## Problem description
Transcribe the line containing "Instruction: Click the word" and every line after it, exactly, through the end of the records.

## Data to use
.....

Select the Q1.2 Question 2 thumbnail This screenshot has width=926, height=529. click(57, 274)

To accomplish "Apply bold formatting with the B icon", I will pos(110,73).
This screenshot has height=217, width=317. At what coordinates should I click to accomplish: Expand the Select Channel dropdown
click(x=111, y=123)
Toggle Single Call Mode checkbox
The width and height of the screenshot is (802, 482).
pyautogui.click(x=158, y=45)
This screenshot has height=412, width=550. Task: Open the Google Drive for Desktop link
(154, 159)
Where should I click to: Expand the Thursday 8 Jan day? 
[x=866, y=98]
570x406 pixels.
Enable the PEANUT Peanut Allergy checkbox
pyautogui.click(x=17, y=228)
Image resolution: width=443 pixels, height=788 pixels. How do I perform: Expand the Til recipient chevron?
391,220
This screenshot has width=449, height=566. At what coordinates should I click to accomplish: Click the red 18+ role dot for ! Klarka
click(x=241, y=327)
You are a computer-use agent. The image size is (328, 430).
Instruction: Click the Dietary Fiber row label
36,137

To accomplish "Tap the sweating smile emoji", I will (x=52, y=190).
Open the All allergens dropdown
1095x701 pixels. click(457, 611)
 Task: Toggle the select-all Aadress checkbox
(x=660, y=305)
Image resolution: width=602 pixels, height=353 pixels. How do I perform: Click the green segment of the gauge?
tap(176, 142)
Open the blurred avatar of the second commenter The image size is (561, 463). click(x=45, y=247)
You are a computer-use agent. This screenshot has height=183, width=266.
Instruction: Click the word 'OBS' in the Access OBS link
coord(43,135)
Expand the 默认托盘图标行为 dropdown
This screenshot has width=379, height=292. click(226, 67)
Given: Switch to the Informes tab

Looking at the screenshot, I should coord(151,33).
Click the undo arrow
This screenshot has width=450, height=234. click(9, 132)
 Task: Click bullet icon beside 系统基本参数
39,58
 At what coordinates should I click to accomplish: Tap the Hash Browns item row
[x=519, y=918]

.....

## Task solution
Instruction: Click the word 'OBS' in the Access OBS link
coord(43,135)
Expand the 默认托盘图标行为 dropdown
This screenshot has width=379, height=292. click(226, 67)
Given: Switch to the Informes tab

Looking at the screenshot, I should coord(151,33).
Click the undo arrow
This screenshot has width=450, height=234. click(9, 132)
 Task: Click bullet icon beside 系统基本参数
39,58
 At what coordinates should I click to accomplish: Tap the Hash Browns item row
[x=519, y=918]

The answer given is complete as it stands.